#### REQUIRED WORK:
If a line in the records below holds the string "agent", count it, and state only the final count.
- - - - - - -
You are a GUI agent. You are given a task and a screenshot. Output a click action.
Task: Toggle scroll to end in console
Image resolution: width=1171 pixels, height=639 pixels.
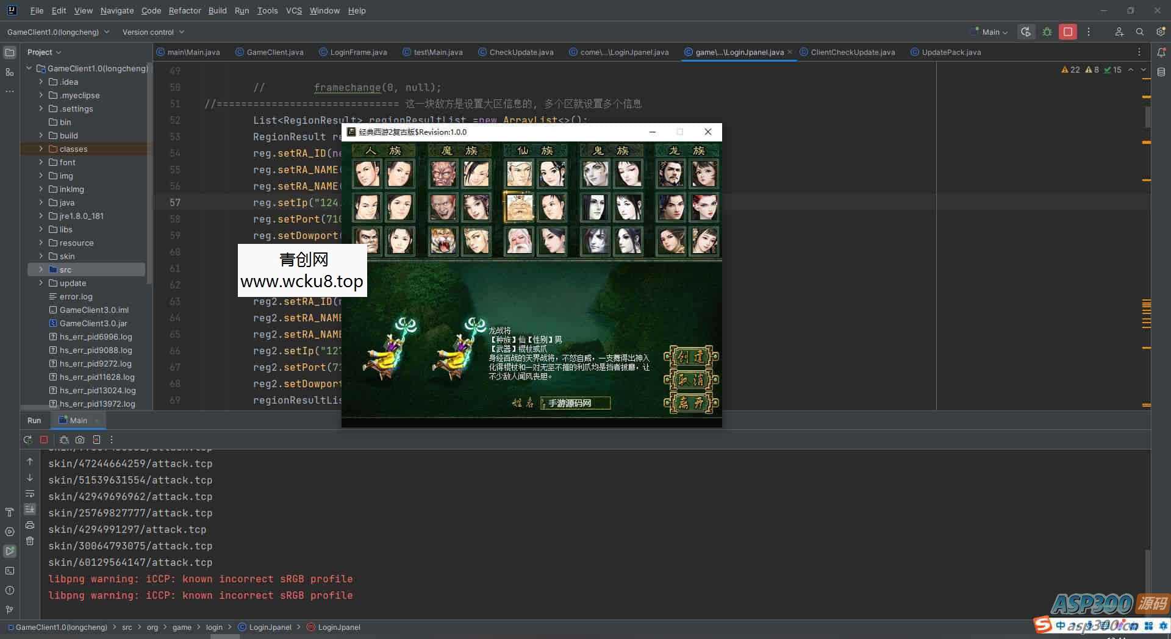pyautogui.click(x=30, y=509)
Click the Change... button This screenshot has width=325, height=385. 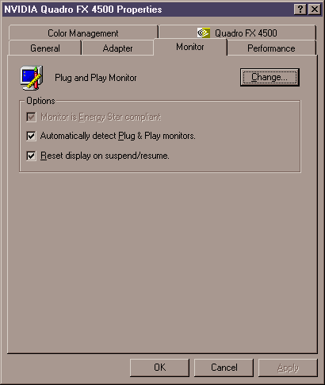coord(270,77)
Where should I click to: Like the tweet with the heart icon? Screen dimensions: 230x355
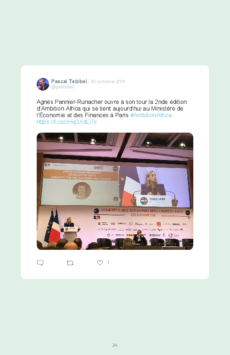coord(100,263)
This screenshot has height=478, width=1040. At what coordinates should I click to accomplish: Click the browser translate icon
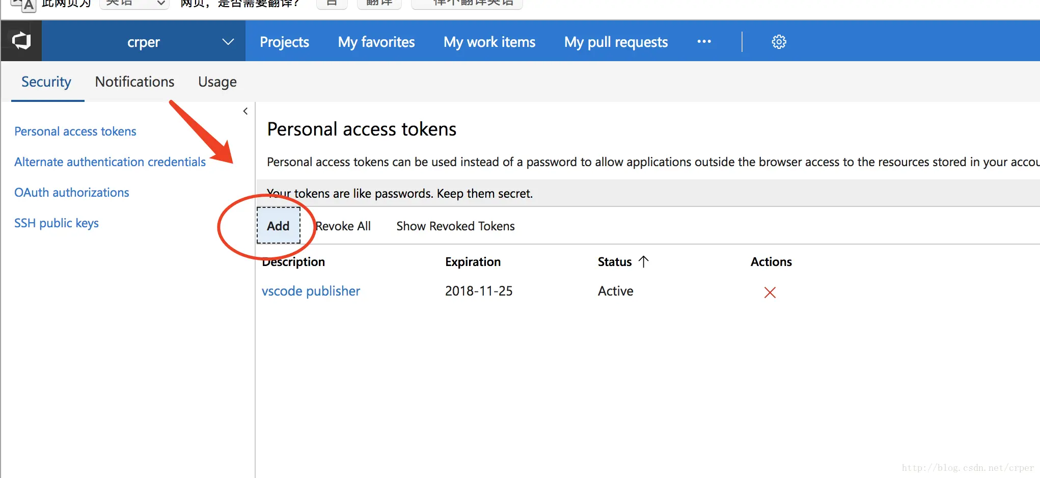point(24,5)
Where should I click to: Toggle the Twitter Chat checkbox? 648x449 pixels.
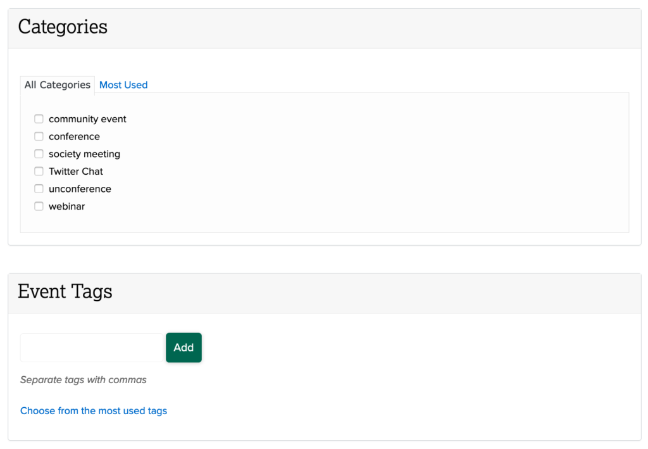tap(39, 171)
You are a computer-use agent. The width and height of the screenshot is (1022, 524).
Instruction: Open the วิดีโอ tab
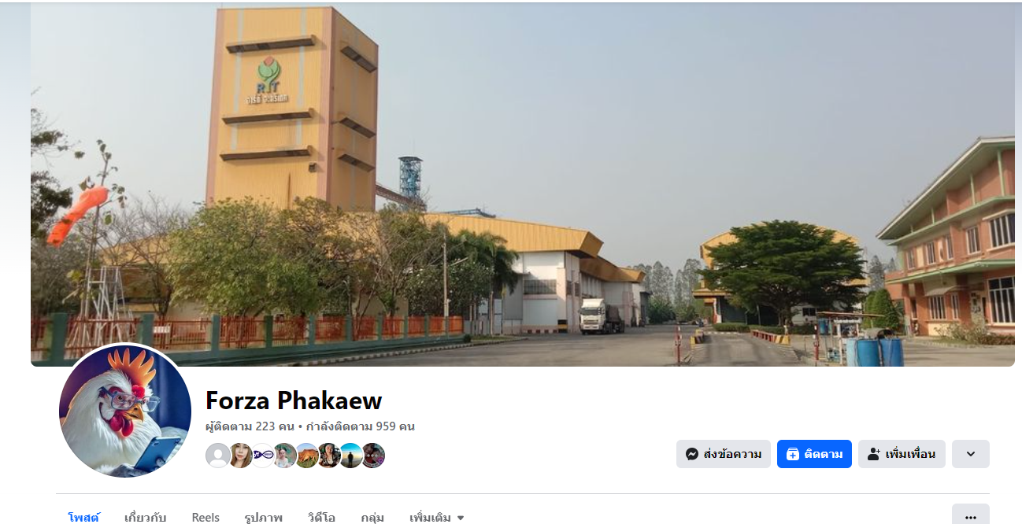point(321,517)
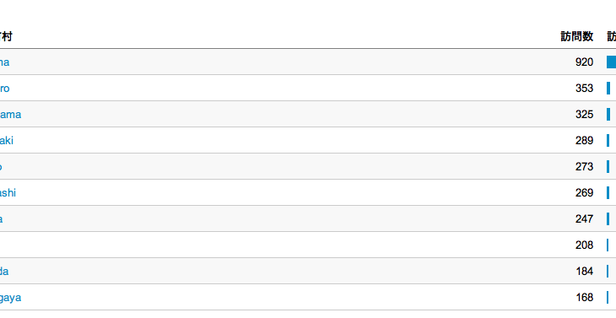Select the 247 visit count cell
Viewport: 616px width, 318px height.
click(584, 219)
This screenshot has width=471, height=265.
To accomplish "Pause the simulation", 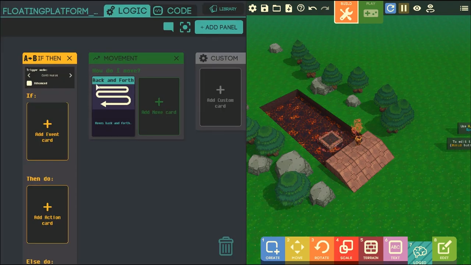I will tap(404, 8).
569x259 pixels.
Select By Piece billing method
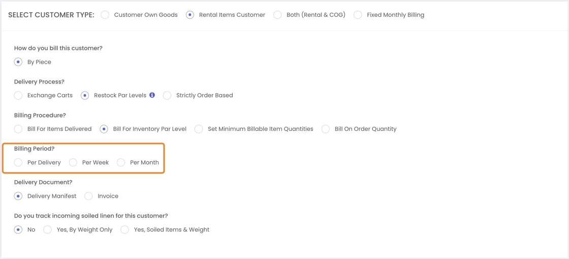point(18,62)
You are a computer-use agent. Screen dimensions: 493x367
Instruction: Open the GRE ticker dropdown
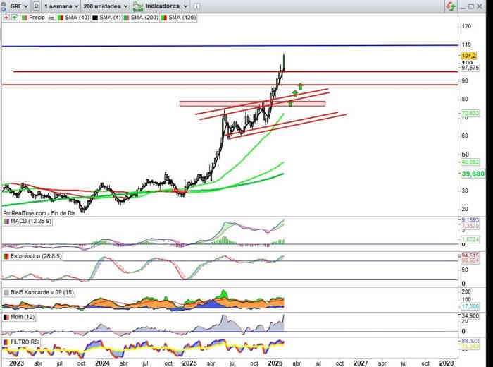pyautogui.click(x=19, y=6)
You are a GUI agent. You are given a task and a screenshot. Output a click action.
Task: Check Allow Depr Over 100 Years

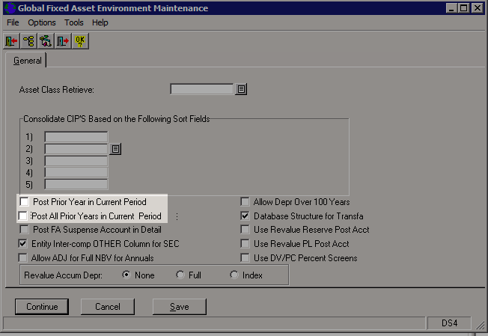pyautogui.click(x=245, y=202)
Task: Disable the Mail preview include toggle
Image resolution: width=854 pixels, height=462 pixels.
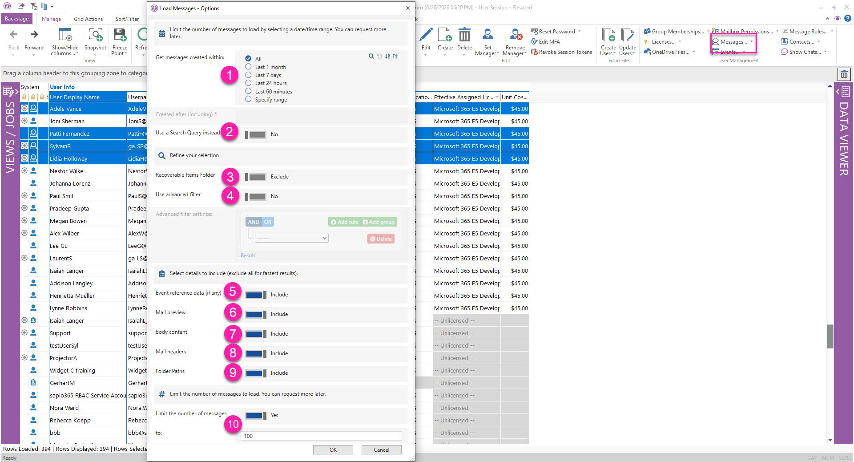Action: click(x=256, y=315)
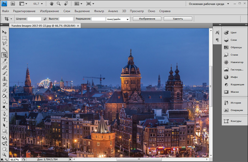Open the 66,7 zoom level dropdown
Viewport: 248px width, 162px height.
42,4
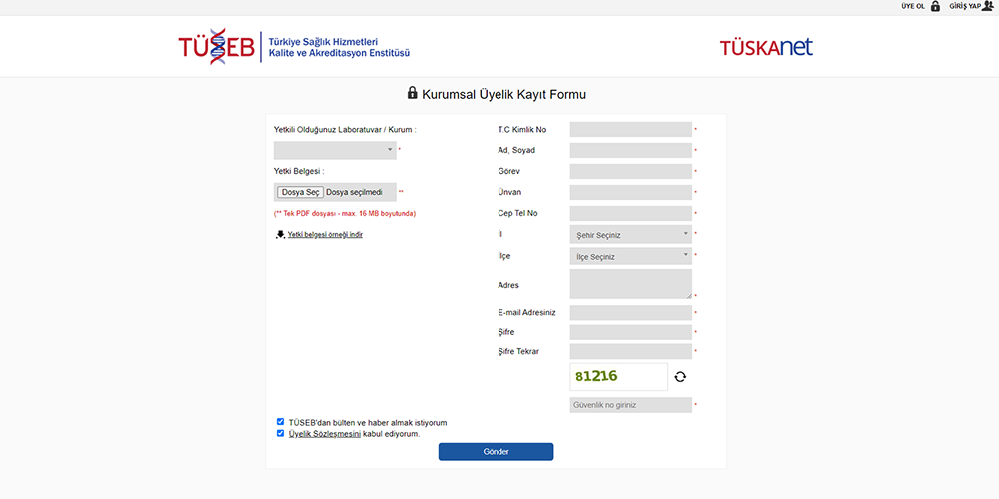Click the GİRİŞ YAP user icon

click(987, 6)
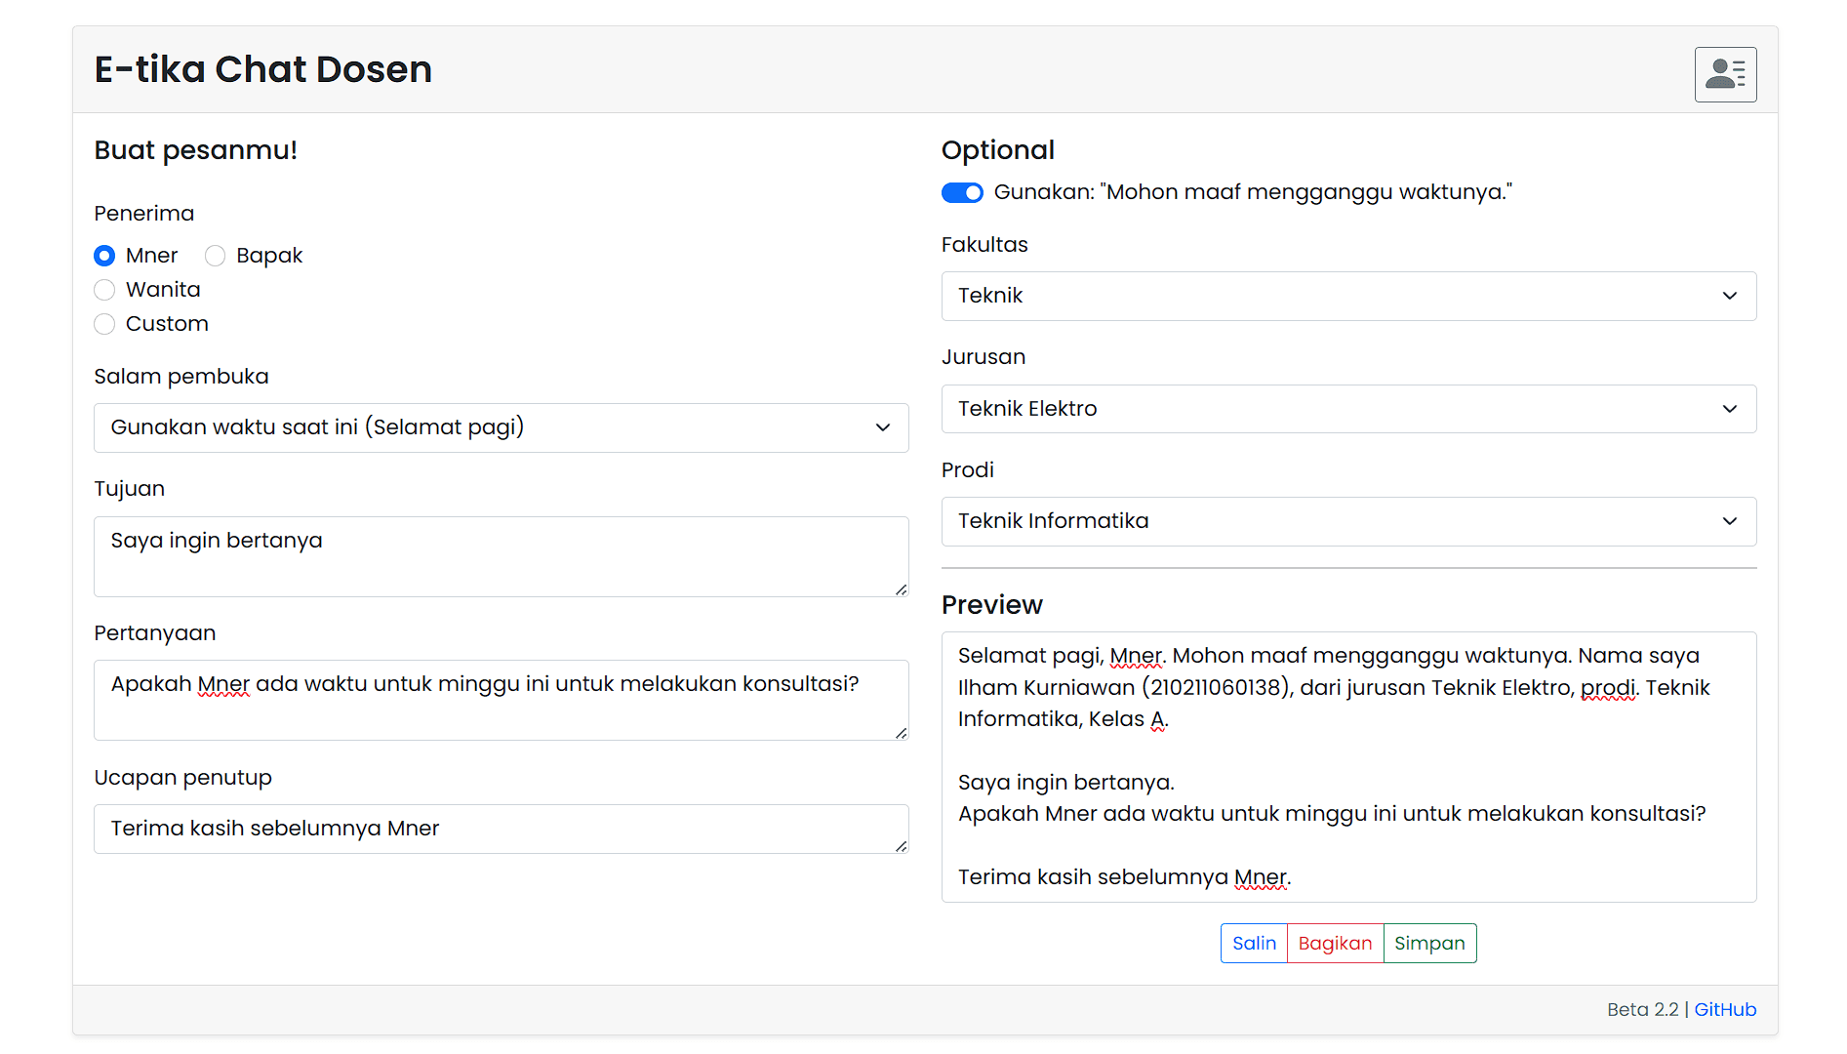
- - - - - - -
#### RESPONSE FOR THIS EXERCISE:
4